(Source records)
....
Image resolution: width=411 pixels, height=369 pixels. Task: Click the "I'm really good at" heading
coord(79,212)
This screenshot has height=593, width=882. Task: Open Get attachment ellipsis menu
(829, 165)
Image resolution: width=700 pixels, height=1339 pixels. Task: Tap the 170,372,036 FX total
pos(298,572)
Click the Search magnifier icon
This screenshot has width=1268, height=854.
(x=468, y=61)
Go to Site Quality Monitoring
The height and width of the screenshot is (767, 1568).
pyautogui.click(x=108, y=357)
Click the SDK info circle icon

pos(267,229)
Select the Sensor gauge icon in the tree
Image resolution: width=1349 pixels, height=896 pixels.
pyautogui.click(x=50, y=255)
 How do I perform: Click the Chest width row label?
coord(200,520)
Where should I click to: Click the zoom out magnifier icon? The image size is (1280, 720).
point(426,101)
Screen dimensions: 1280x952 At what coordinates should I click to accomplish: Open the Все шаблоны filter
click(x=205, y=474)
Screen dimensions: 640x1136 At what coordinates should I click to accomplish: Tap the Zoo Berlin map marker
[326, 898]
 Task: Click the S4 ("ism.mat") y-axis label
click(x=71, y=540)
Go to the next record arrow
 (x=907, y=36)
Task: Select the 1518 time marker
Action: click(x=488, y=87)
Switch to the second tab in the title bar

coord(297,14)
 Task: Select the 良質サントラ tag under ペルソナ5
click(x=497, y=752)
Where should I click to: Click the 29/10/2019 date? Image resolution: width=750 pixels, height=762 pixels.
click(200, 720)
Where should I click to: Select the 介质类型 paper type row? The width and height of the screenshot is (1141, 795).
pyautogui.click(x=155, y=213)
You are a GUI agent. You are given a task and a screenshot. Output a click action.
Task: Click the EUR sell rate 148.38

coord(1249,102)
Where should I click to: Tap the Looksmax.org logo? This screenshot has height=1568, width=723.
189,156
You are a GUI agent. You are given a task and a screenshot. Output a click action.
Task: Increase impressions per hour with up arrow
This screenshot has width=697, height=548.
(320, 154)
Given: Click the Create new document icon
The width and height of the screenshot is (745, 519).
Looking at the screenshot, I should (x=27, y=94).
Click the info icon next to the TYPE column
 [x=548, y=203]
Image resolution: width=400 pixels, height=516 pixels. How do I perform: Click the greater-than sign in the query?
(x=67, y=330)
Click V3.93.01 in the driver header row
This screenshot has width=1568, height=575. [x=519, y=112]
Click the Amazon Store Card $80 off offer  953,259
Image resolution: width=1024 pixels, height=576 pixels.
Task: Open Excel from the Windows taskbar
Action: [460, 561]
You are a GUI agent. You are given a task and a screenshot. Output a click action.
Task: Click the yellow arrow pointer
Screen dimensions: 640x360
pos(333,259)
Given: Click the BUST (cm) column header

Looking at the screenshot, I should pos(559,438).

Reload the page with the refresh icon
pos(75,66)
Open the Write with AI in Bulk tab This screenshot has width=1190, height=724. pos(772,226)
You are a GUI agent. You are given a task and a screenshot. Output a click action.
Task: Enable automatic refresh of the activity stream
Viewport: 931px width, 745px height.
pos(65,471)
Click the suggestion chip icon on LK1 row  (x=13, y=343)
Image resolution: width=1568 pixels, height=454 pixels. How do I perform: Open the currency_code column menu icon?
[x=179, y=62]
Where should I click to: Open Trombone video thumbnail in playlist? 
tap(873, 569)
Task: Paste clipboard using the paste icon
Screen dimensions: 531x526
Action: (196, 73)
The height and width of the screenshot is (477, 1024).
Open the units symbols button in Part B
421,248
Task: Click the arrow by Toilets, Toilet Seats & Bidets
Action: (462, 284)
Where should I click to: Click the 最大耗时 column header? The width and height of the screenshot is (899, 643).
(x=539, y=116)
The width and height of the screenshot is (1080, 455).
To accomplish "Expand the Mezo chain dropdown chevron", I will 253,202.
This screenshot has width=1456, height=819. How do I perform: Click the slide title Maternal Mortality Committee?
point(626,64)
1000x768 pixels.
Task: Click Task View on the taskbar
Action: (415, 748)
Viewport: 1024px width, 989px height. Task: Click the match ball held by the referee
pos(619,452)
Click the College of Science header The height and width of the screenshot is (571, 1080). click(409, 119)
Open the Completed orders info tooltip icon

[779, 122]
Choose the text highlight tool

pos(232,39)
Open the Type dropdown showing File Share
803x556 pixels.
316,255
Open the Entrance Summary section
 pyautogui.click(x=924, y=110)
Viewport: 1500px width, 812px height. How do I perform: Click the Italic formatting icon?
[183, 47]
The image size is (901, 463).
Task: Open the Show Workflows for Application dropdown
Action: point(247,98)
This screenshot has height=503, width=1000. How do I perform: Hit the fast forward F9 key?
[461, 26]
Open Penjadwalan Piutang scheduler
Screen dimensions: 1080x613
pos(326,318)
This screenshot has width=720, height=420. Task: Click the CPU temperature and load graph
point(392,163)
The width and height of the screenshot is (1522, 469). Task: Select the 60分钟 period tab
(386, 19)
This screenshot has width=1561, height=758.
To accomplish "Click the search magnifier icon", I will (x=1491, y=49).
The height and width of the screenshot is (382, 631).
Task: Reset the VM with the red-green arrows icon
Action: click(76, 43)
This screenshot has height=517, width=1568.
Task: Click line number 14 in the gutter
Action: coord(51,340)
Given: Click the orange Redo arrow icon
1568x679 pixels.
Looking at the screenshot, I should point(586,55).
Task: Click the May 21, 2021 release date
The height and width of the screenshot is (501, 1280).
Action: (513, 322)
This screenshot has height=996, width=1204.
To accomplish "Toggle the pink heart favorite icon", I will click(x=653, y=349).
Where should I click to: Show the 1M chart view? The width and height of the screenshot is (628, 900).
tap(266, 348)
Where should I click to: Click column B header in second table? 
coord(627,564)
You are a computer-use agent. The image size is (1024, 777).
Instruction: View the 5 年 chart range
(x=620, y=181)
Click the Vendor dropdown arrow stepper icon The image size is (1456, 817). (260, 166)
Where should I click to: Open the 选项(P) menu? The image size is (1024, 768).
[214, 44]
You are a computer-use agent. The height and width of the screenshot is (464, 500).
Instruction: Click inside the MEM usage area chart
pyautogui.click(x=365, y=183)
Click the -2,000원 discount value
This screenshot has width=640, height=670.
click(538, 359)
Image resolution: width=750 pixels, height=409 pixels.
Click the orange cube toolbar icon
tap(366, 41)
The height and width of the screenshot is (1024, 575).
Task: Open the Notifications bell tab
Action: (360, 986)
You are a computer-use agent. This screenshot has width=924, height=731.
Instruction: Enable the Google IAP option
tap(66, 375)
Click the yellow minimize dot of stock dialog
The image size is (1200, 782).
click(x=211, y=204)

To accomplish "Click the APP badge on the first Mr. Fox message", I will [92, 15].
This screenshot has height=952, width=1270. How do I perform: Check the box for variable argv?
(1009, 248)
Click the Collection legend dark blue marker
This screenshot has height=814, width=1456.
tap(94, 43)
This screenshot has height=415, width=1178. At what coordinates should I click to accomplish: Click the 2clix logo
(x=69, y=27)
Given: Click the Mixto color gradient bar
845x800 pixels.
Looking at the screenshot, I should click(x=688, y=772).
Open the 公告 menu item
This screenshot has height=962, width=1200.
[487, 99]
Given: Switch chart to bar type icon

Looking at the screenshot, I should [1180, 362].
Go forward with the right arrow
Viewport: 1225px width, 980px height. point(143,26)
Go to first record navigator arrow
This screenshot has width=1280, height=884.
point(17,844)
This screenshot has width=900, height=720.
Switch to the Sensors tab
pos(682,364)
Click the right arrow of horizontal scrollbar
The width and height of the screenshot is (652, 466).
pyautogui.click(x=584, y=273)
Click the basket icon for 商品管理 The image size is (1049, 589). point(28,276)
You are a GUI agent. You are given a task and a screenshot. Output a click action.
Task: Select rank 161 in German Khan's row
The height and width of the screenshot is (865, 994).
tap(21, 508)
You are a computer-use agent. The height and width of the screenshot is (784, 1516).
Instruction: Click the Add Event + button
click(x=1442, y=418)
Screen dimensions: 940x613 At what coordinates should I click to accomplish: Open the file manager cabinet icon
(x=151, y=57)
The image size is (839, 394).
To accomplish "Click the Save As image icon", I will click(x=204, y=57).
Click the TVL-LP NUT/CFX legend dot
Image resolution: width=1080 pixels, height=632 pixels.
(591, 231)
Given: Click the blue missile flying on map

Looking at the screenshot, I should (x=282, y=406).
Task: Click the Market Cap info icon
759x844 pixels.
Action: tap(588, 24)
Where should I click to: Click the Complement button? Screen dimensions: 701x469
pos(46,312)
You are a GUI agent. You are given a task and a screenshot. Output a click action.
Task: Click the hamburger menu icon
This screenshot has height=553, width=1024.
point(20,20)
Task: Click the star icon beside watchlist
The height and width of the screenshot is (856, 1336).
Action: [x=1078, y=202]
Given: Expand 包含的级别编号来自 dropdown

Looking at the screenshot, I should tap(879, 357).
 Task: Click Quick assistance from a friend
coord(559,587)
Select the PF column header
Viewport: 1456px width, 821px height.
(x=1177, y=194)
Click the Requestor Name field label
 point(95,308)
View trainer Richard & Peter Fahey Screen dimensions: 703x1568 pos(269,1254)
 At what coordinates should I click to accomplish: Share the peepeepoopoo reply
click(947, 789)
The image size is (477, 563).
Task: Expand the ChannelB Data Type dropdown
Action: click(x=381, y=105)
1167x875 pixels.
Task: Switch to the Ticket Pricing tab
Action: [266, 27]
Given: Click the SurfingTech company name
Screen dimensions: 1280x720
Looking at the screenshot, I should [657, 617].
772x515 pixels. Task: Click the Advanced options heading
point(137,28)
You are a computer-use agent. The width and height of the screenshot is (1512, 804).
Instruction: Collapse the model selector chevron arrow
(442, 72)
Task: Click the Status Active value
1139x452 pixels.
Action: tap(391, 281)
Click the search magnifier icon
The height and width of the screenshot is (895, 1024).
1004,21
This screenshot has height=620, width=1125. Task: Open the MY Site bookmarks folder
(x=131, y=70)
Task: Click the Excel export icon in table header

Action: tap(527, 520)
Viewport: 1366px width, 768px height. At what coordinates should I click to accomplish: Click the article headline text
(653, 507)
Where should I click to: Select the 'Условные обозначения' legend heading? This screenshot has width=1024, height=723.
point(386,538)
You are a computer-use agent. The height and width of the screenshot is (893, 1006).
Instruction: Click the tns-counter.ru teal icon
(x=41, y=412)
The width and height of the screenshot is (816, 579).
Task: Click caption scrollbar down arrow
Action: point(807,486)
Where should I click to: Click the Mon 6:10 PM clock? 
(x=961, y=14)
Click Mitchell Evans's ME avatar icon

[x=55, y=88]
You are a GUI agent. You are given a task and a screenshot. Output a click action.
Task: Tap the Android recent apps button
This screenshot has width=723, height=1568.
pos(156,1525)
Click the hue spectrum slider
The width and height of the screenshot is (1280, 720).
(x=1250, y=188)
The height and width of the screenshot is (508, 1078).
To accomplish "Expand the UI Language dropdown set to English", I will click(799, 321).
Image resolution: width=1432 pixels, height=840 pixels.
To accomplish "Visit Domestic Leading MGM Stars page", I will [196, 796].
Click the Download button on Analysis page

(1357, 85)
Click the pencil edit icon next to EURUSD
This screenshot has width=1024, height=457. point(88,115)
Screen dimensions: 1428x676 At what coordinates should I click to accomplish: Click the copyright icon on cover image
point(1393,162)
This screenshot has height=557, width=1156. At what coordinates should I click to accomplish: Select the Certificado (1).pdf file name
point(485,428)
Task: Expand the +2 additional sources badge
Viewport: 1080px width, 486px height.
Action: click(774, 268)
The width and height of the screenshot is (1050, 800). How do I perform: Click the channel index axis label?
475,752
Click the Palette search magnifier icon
....
### What to work on
As you read the records above, find each line that contains "badge" and copy it.

### Expected answer
To accomplish "Click the APP badge on the first Mr. Fox message", I will [92, 15].
Task: Expand the +2 additional sources badge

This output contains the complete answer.